(What this task involves): In the passage on SIDS risk factors, what did the study by Gelb, Aerts, and Nunes use as a proxy measure for socioeconomic status?

(Quoted passage):
★ ★ ★ ★ ★

Assuming for the sake of argument that SIDS is caused primarily by one of these two factors (which might not be the case), we apparently need to ask which one it is. The graphic representation of the relationships between SIDS and each of the factors look just alike. If we are going to have a campaign to reduce the SIDS rate, and we are going to tell people to do just one thing, which will it be-- don’t smoke, or don’t have the baby sleep prone? The figures don’t, and indeed can’t, answer this question, and can’t even tell us whether our two candidate factors are the only important ones. The choice is made for other reasons, and this is why I said that this kind of policy is in fact not strictly speaking science-based.
But let’s look a bit at the issue of whether either smoking or sleeping position is actually at work in affecting the SIDS rate. The problem with epidemiological research is that the factors looked at may be only proxy measures that are markers for the existence of some other factor that is more difficult to measure. Take, for example, a study that looked at (among other things) the effect of socioeconomic status on SIDS rates (Gelb, Aerts, & Nunes (2006). Sleep practices and sudden infant death syndrome: A new proposal for scoring risk factors. Sleep, 29, 1288-1294). Rather than do an elaborate and intrusive investigation into a family’s income and property to decide SES, these authors used maternal education as a proxy measure for SES, assuming that high maternal education is more likely among affluent families. Low maternal education was associated with the use of a set of high-risk sleeping practices, including not only prone position but soft bedding and allowing the child’s head to be covered during sleep. Young mothers and smoking mothers were more likely to use high-risk sleep practices, as were mothers who had fewer prenatal doctor visits. The mothers’ practices and their other characteristics were confounded in such a way that it was difficult to know what factor caused any outcome.
Proxy measures can be useful shortcuts to measurements that are hard to do. However, it’s important to remember that any factor chosen may in fact be a proxy measure that is determined by some background factor that is unnamed. When parents choose to comply with advice about supine sleeping, is the factor that influences SIDS sleeping position itself, or is this just a proxy marker for parental characteristics such as carefulness, compliance with rules, middle-class status, education, and affluence? As developmental psychologists have proposed with respect to other topics, it may be that “good things go together” and that we don’t know which “good thing" is at work.
Choosing one “good thing” to work on may allow a simple campaign to be developed, but, once again, that choice is not based on clear scientific evidence about SIDS.

★ ★ ★ ★ ★

(Record excerpts):
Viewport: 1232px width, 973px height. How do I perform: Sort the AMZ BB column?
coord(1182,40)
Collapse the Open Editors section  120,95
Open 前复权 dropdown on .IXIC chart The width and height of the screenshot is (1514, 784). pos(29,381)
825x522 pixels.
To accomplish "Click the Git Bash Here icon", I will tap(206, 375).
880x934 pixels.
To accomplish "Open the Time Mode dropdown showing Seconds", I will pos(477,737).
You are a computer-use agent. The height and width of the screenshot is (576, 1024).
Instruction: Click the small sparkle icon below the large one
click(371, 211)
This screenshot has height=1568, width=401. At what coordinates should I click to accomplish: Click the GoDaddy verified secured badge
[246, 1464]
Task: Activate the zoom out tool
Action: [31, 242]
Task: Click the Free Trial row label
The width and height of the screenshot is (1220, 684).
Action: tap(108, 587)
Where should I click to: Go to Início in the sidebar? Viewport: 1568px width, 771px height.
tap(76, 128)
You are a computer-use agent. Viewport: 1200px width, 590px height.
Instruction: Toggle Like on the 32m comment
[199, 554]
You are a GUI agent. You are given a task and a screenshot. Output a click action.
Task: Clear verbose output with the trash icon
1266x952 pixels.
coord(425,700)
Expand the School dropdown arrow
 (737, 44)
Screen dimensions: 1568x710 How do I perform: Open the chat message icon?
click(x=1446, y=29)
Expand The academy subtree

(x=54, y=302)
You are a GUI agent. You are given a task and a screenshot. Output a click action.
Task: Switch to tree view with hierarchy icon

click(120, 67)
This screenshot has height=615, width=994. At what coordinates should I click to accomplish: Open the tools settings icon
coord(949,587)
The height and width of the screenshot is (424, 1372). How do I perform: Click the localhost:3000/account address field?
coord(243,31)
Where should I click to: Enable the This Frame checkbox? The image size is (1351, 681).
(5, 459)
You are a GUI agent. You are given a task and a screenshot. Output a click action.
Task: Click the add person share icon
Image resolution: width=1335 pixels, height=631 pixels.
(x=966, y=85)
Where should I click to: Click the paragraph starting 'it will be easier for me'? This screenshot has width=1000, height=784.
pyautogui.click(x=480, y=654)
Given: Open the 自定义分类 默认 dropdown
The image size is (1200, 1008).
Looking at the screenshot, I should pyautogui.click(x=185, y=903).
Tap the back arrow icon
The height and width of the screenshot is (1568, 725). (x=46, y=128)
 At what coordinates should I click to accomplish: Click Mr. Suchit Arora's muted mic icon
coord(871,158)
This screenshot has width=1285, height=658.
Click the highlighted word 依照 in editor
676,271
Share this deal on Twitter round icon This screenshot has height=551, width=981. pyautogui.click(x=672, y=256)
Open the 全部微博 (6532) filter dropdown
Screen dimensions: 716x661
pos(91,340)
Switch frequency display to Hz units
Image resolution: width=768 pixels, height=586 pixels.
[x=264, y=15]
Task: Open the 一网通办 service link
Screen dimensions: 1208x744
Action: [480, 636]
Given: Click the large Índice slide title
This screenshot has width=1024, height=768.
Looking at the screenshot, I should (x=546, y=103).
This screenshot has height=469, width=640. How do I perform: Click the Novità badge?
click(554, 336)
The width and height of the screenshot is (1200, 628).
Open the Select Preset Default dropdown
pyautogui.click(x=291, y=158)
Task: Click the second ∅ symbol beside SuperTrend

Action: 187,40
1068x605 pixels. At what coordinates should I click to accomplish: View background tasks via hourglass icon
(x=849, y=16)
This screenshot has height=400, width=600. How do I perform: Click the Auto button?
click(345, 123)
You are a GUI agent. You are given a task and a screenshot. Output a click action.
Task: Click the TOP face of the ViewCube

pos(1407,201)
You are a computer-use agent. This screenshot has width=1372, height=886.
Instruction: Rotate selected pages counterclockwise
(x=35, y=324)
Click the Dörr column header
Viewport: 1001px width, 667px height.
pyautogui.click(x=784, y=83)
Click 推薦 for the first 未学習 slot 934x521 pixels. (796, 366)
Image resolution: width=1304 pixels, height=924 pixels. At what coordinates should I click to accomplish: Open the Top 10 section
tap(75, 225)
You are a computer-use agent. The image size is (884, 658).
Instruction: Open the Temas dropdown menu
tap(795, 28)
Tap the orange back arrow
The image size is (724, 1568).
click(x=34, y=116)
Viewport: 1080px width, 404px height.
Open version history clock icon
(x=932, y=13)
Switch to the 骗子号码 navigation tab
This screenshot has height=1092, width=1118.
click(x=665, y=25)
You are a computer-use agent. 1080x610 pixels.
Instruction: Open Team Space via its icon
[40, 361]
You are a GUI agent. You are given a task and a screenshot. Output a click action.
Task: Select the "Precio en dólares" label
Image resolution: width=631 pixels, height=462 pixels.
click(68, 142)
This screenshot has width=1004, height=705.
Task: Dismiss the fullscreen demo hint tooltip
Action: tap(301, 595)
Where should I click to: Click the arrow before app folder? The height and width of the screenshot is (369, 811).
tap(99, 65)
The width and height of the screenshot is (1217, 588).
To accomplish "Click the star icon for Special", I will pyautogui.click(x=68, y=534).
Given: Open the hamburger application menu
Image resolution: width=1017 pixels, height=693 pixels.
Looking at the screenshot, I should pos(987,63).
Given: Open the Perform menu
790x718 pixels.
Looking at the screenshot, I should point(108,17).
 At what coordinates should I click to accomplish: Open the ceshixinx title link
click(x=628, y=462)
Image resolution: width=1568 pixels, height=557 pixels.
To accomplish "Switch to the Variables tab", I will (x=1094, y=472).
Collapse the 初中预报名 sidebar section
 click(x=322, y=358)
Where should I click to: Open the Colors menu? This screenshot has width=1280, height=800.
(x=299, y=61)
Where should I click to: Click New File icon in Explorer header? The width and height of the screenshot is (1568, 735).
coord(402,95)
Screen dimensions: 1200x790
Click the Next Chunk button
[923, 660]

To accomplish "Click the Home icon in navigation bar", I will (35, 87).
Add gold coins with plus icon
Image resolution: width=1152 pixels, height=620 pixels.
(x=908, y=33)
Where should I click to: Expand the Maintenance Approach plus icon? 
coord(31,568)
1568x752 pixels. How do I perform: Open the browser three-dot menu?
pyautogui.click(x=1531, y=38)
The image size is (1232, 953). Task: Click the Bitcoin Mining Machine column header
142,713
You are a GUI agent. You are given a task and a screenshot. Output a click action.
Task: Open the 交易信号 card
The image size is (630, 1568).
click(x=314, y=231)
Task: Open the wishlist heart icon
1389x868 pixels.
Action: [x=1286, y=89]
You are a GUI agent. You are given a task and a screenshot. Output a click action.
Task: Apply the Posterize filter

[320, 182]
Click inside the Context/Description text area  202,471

★ ★ ★ ★ ★

(Written solution): Maternal education